The Smartsheet platform makes it easy to plan, capture, manage, and report on work from anywhere, helping your team be more effective and get more done. Report on key metrics and get real-time visibility into work as it happens with roll-up reports, dashboards, and automated workflows built to keep your team connected and informed. Additionally, a shift to remote work allows companies to find talent in locations they couldn’t previously access. This can ease relationships and, somewhat paradoxically, improve communication because work is less bound by space and time.

Managing remote teams: best practices and expert insights

Whether you are hosting meetings virtually or in-person, these six communication strategies will help you keep meetings helpful and productive. Learn the processes you need to find, recruit, and onboard remote employees (and stay compliant while you’re at it). In a remote workplace, the majority of conversations revolve around work only, but it doesn’t have to be this way.

remote team collaboration

Designate how your team uses various communication methods to help prevent information from getting lost. Start by deciding what information should be communicated synchronously versus asynchronously. Collect and organize important high-level information that employees need when they join the company. That could include org charts, a team directory, your company mission and goals, content calendars, product roadmaps, or other information everyone should know. Centralized information improves efficiency because the information your team accesses on a day-to-day basis becomes self-serve. The more your team knows where to quickly find the information they need, the better.

Maintain a strong company culture

With a little forethought and good frameworks for how to work, it’ll be easier for you and your team to find focus time. Although digital communication is almost like second nature, losing body language or other aspects of in-person communication can create tricky situations at work. Even small non-verbal cues can have a positive impact or lower morale depending on how they’re interpreted. Remote collaboration is the ability to work as a team from anywhere around the world.
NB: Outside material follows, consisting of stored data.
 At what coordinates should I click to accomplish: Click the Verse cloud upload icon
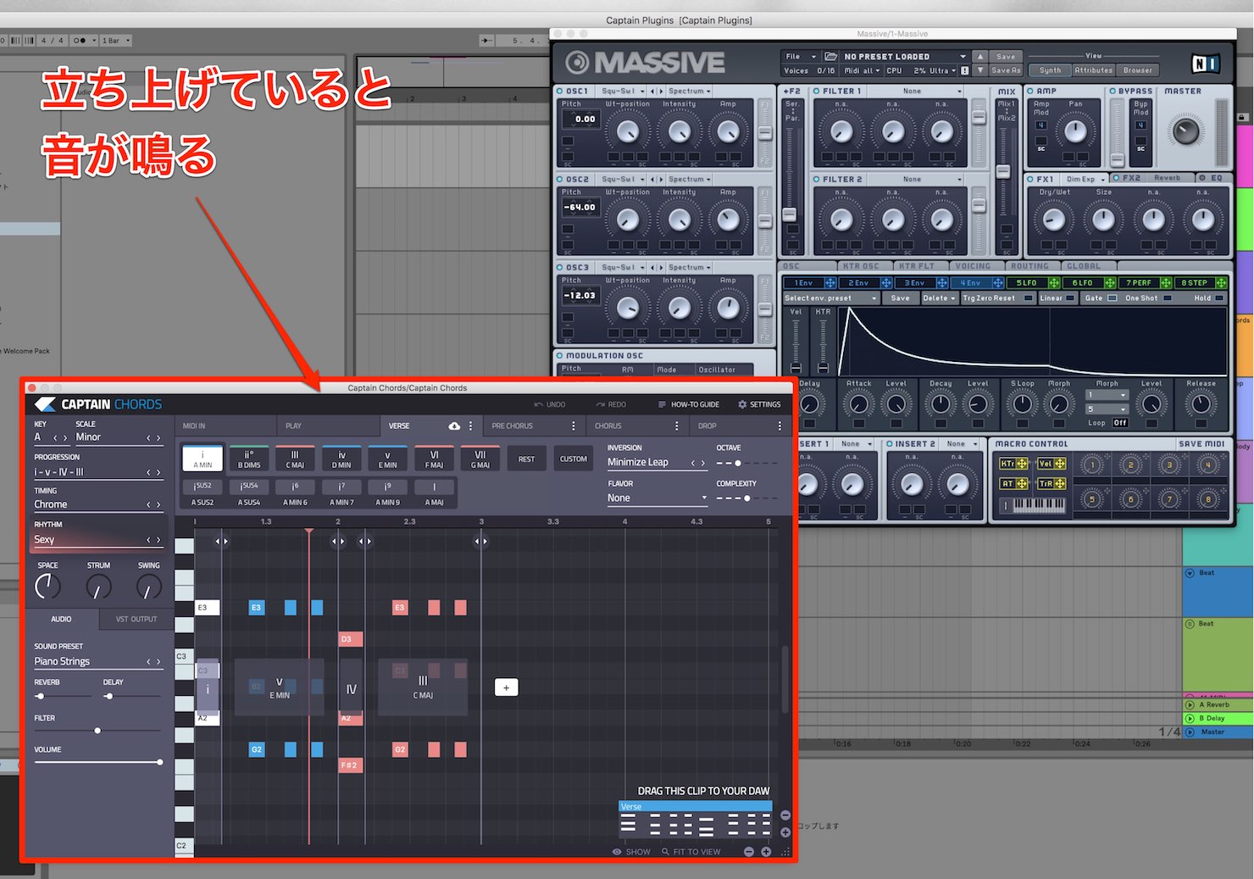[x=454, y=426]
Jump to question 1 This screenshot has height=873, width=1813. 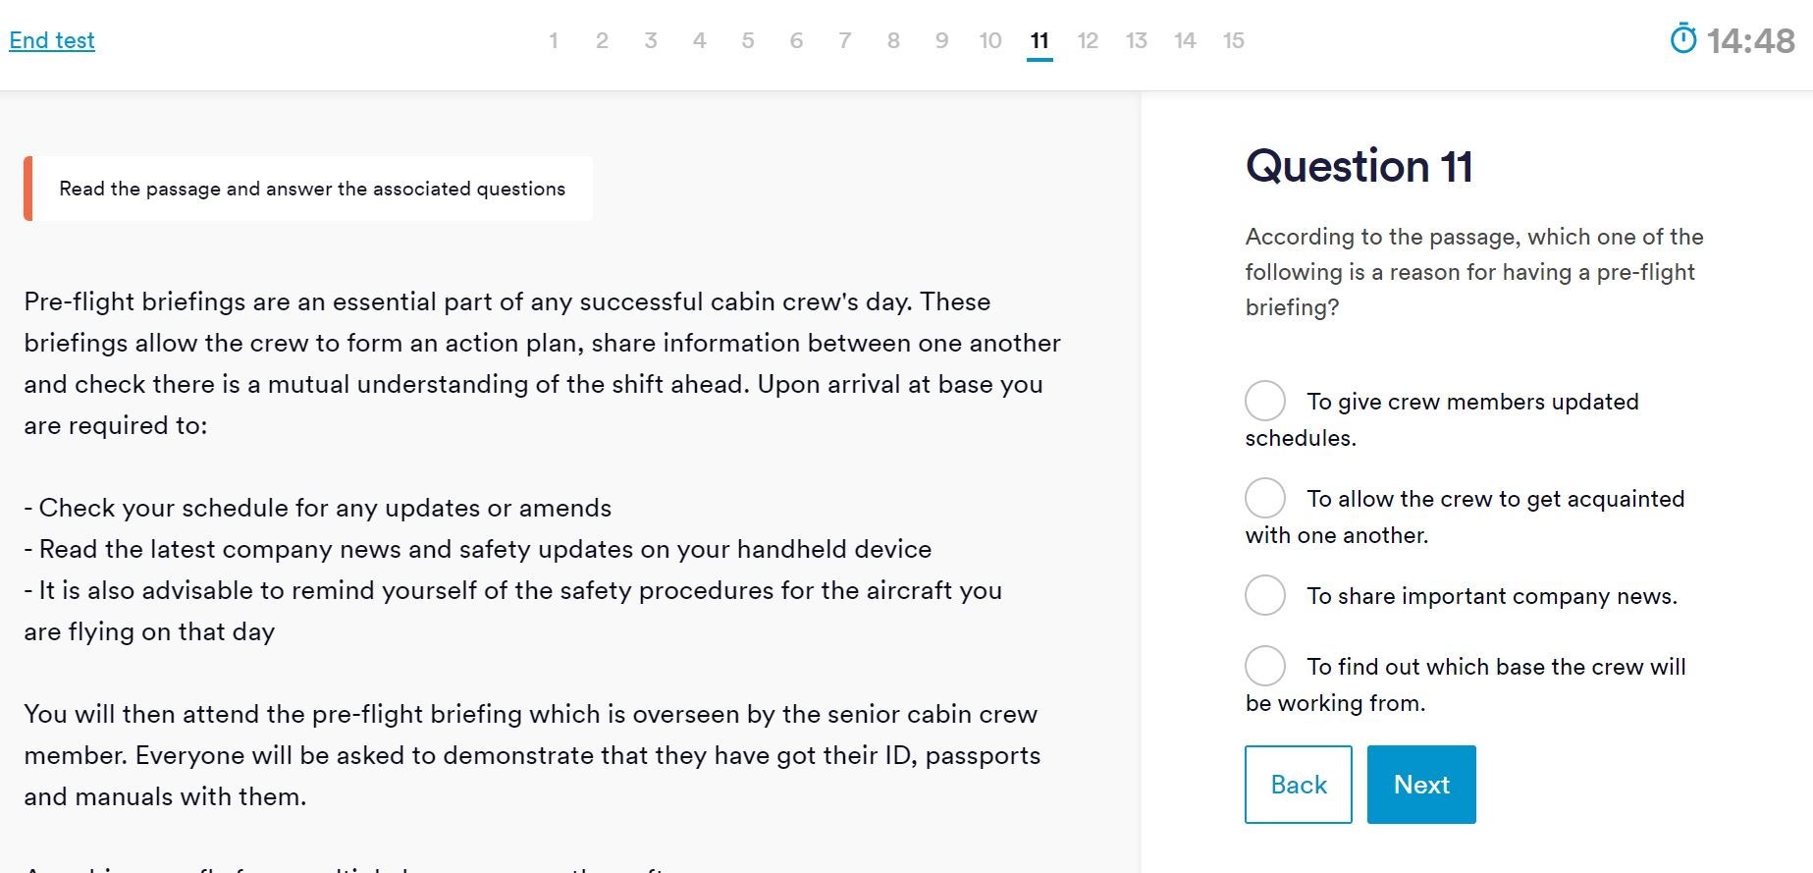coord(554,40)
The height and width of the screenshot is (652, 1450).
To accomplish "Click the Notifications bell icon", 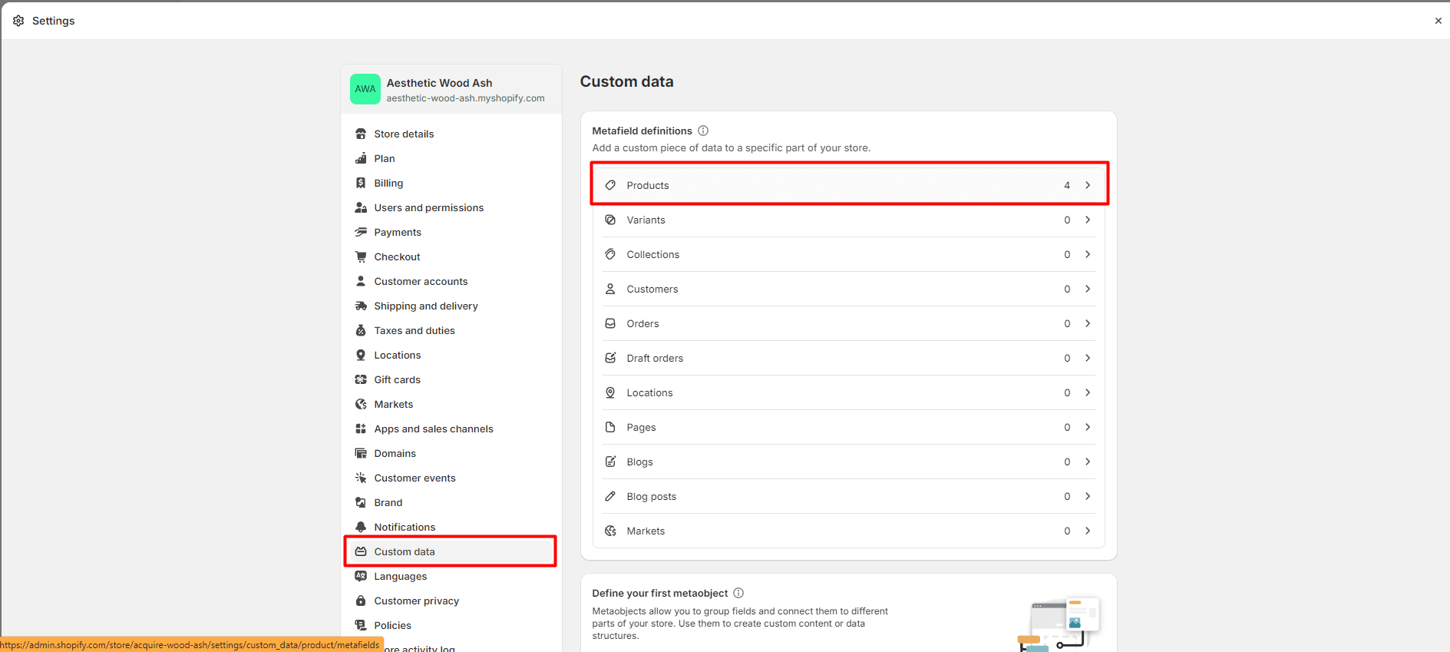I will (361, 527).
For instance, when communicating digitally, don’t assume that others understand your cues and shorthand. Consider creating team acronyms for digital communications like “Four Hour Response (4HR)” and “No Need to Respond (NNTR)” that bring predictability and certainty to virtual conversations. And remember to create space for celebrations and socializing with remote teams, which can strengthen relationships and lay the foundation for future collaboration. From real-time communication to file sharing, team meetings, and face-to-face video calls, time spent on “work about work” can disrupt productivity. Work about work is any task that isn’t skilled or strategic work—things like searching for documents or scheduling meetings.

And most file-sharing tools have custom organization and access options so data stays secure. Employees who are office-based get a lot of time to talk about non-work-related topics during lunch or coffee breaks, which helps people build stronger relationships. A video is still a valid piece of documentation, with everyone able to watch it at their own schedule or return to it, if needed. It also reinforces to employees that not every topic requires remote team collaboration real-time communication. Of course, you should be realistic; nobody is going to be an expert in three weeks. But it’s a good idea to create 30, 60, and 90-day plans where you establish milestones (formal or informal) for your people.